[Text]:
_ _ _ _ _

A daft draft is wafting these days through an otherwise unremarkable floor of a new office building on K Street NE, where the surprising Irish-centric theater company Solas Nua has chosen to stage its first musical: an extravagantly loopy exercise called "Improbable Frequency."

The folks at Solas Nua are clearly in a mood to stretch, having diverged here from their signature fare: compact Irish dramas of gritty lyricism. For this occasion they've converted an unfinished floor of a high-rise into a wartime cabaret. There plays out the sometimes amusing, sometimes overblown tale of a British code-breaker dispatched to Dublin to figure out whether subversives in neutral Ireland are in cahoots with the Germans.

The company gets high marks for undertaking tricky material. "Improbable Frequency" is a wobbly piece of theater from Dublin that requires an exceptional degree of proficiency. It's a show that revels in an iconoclastic mixing of cerebral wit and bad puns. It relies, too, on an insouciant spirit to cover up the lapses in the storytelling and the unevenness in the songs.

Only occasionally, though, does director Matt Torney achieve the full-throttle giddiness that the plot's far-fetched mechanics demand. The cast certainly gives it the old college try -- which is fitting, since the evening can leave the impression that you're back in college. A major problem is the actors' vocal difficulties, sometimes with the accents and more often with the evening's nearly three dozen songs. Out of a cast of nine, only two actors, Stacey Jackson, playing a chirpy ingenue, and Cyle Durkee, as a mad German scientist, seem entirely comfortable with their musical assignments.

The raw space that Solas Nua has found for "Improbable Frequency" is, however, a fine match for the rawness of the proceedings. Up the elevator you go to the building's sixth floor, where you are escorted (after correctly repeating a password) to one of the makeshift lounge's tables. A four-piece band conducted by Amy Conley is positioned to one side. Richard Montgomery's set is adorably basic: a red curtain parts to reveal a pub with a simple counter and painted-on mirror.

_ _ _ _ _

[Problems to solve]:
A – Answer these questions about the "Improbable Frequency" review:
(i) On which floor of the building is the show staged?
(ii) Who conducts the four-piece band?
(iii) Which two actors seem entirely comfortable with their musical assignments?
B – Write the next part of the "Improbable Frequency" review, picking up after its final sentence.

[Source data]:
_ _ _ _ _

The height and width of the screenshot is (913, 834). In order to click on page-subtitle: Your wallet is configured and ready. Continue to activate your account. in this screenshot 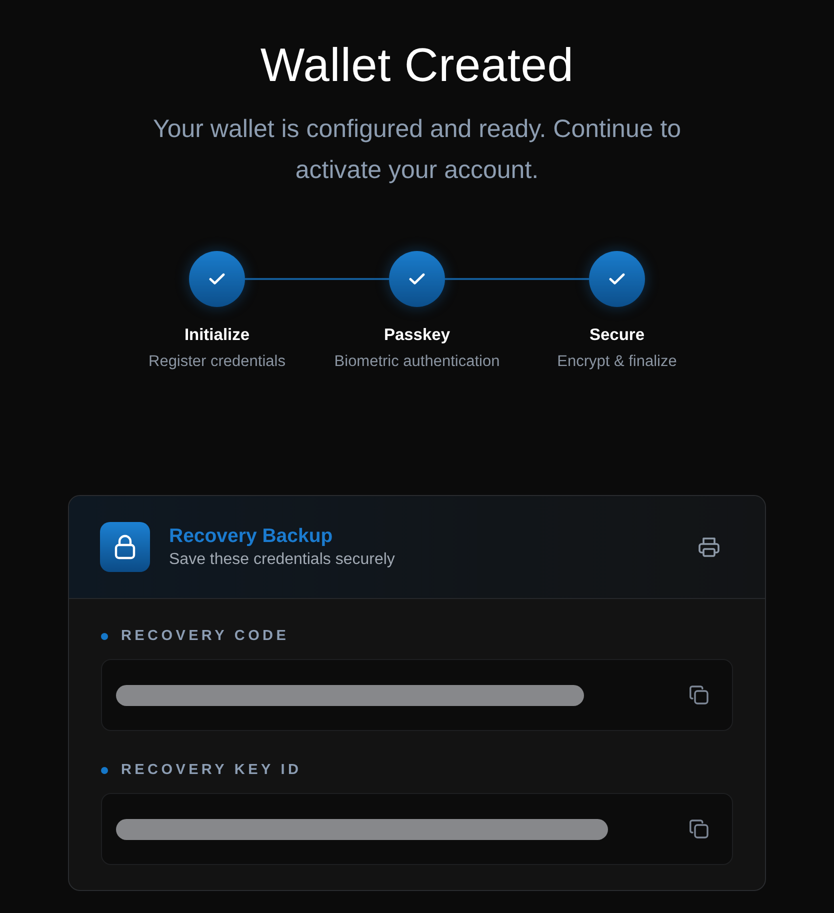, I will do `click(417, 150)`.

_ _ _ _ _

[Expected responses]:
A –
(i) The sixth floor.
(ii) Amy Conley.
(iii) Stacey Jackson and Cyle Durkee.

B –
The plot could hardly be more adorned, as it entails both the tangled World War II espionage and the complicated ins and outs of Anglo-Irish relations. The premise of "Improbable Frequency" is at once esoteric and rife with gleeful possibility: that the Irish and the British are forever locked in mutual suspicion that makes their every encounter a treacherous mind game.

Within this framework, book writer Arthur Riordan and the composers, the Irish musical group Bell Helicopter, unspool the tale of Tristram Faraday (Eric Messner). He's a goofy English whiz at crossword puzzles who's sent to Dublin by his British masters to learn whether secret messages being broadcast over Irish radio -- hence the musical's title -- are somehow hurting the war effort. As it turns out, the effect the airwaves are having is not the result of mystical Gaelic spells but of a Teutonic evil genius who's built some sort of nonsense doomsday machine.

The more formidable force Tristram confronts, however, is the seething island itself, where the inhabitants freely indulge their grievances as well as their well-honed sense of irony. Centuries of bad treatment by their neighbors across the Irish Sea have left the locals unsympathetic to the British cause. "Although we're not Nazis/We're not bleeding patsies," goes one of the lyrics.

The theme is not inaccessible for Americans. It's just that at times, the musical adopts so many styles that it never develops one wholly its own. Why, for instance, Riordan has his characters speak in rhyme is never satisfactorily revealed. And the score is a hodgepodge of dreamy ballads, folk and patriotic song parodies and dense bits of sprechstimme, or speak-singing. One wishes for a more cohesive blueprint, along the lines of the tongue-in-cheek mayhem of a show it sometimes evokes, "Urinetown."

Choreographer Diane Coburn Bruning has come up with some nifty dance steps; the cast will doubtless grow more comfortable with them. If a struggle still shows in the mastery of the production's sometimes improbable mandates, there are times it all pays off, as in a scene, late in the evening, when Tristram and Durkee's mad German have a funny showdown over the ether-shaking machine. It would be a service if the device could also work some magic on the flaws in the musical itself.

Improbable Frequency

Book by Arthur Riordan, score by Bell Helicopter. Directed by Matt Torney. Choreography, Diane Coburn Bruning; musical direction, Amy Conley; set, Richard Montgomery; costumes, Lynly Saunders; sound, James Garver; lighting, Marianne Meadows. With Madeleine Carr, Chris Davenport, John Tweel. About 2 1/2 hours. Through Oct. 24 at 111 K St. NE. Visit http://www.solasnua.org.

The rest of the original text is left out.